At ThinkCapital, our courtesy warning system is intended as a supportive measure to encourage traders to realign with responsible and professional trading practices when early signs of reckless behavior are detected. It is not designed to act as a guaranteed shield or buffer for high-risk strategies.

We have identified instances where traders attempt to deliberately “push the line”, expecting to receive a warning before facing any consequences. Let us be clear:
If, upon review, we detect a drastic shift in strategy, trade execution, risk exposure, or loss management, especially if it appears to be opportunistic or intentionally aggressive, we reserve the right to skip the warning entirely and issue an immediate reset or breach of the account.

This includes, but is not limited to:

  • Abruptly shifting from conservative to high-risk trades after an initial safe phase
  • Doubling or tripling risk without warning in an attempt to “pass quickly”
  • Treating early-stage risk adherence as a means to manipulate the system or delay enforcement

We will not entertain arguments or appeals in such cases, as this behavior is inconsistent with our values and undermines the integrity of the program. Our priority is to cultivate a professional trading environment based on discipline, risk awareness, and long-term thinking—not short-term exploitation of leniency.

By maintaining a strict stance, we aim to discourage deliberate edge-testing behavior and uphold our commitment to consistency, fairness, and responsibility across all trader accounts.
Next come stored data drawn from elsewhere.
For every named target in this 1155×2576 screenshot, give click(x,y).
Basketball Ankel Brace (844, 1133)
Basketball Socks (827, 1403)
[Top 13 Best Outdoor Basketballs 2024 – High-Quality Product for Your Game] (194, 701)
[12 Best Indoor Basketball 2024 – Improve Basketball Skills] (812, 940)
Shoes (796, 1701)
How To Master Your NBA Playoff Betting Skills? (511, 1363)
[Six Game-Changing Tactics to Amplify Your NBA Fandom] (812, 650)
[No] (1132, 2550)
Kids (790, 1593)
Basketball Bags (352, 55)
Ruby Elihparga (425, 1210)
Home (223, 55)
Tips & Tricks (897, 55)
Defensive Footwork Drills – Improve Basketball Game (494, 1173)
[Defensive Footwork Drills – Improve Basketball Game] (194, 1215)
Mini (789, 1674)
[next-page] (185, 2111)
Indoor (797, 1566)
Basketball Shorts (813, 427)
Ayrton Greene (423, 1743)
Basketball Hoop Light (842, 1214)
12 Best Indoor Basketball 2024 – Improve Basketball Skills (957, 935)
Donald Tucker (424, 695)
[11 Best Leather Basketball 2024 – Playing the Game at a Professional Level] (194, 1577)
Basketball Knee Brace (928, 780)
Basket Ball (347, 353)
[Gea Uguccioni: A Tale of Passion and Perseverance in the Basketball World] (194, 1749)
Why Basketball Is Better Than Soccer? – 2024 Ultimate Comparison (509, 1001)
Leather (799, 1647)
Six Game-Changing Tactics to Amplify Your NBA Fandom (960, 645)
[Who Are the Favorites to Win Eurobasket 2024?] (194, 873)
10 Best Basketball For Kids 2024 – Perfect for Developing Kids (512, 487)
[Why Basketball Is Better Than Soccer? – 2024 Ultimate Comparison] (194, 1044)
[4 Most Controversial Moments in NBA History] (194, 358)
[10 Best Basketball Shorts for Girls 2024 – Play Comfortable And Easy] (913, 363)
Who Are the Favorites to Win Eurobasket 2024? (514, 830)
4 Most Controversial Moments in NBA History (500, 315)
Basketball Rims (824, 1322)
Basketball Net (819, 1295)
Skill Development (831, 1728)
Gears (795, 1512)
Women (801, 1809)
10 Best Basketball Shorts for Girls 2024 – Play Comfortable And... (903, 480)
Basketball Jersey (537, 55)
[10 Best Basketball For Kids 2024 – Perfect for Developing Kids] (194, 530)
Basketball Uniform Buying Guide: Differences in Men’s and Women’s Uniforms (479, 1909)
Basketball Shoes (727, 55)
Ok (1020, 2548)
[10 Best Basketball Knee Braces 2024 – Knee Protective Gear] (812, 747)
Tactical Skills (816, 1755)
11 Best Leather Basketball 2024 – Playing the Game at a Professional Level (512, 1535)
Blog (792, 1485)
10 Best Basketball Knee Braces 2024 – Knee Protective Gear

How ThinkCapital Flags Reckless Trading

Our system monitors for behaviors and thresholds that suggest gambling or reckless trading. These include:

  • Excessive Margin Utilization: Regularly risking large portions of your capital in a single trade (or multiple trades), surpassing 60-70% margin utilization overall.
  • High Exposure: Placing bets on correlated assets, amplifying your overall market risk.
  • High Risk Percentage: Consistently risking more than 2.5% of your account balance on individual trades is considered high risk and may result in disciplinary action, including account resets or disqualification. Our evaluation takes into account both realized and potential risk as part of assessing your overall risk appetite and trading discipline. Markets can be highly unpredictable, so setting a prudent SL is just as critical as when you choose to exit a trade manually. Excessively wide or poorly placed SLs—especially when combined with high leverage—may be viewed as indicative of reckless or gambling-like behavior, even if the trade is eventually closed with minimal loss.
  • Short Holding Times on High-Risk Trades: Engaging in rapid trades on volatile pairs or during volatile market conditions without a proper plan.
  • “Coinflip” Trading: A pattern of alternating gains and losses without a sustainable strategy, such as making $3K, losing $3K, and repeating the cycle.
  • Any form of gambling, punting, one-sided betting, or statistical arbitrage designed to exploit ThinkCapital’s platform for personal gain—without providing usable, replicable, and sustainable trading data—is strictly prohibited. We expect our traders to behave with the same level of professionalism as if they were managing their own funds.

No professional trader would risk 50% of their account on a single trade, hoping for a big win. Similarly, consistently risking more than 3% of your capital in hopes of quick payouts or taking excessive risks on volatile pairs or markets will not be tolerated.

ThinkCapital’s Commitment to Responsible Trading 

ThinkCapital supports all traders who adopt disciplined strategies, effective risk management, and consistent, sustainable trading practices. We firmly believe that trading is not gambling.

High-risk, impulsive trades without a structured plan contradict our values and will result in strict consequences. If you fail to display professionalism and discipline, formal warnings will be issued, followed by further consequences for repeated misconduct. 

Success comes from disciplined strategies, proper risk management, and consistency. At ThinkCapital, we support traders who take a professional approach and encourage long-term growth. Quick, high-risk bets without a plan are not tolerated.  

Success is built on discipline and long-term strategy—not on reckless gambling.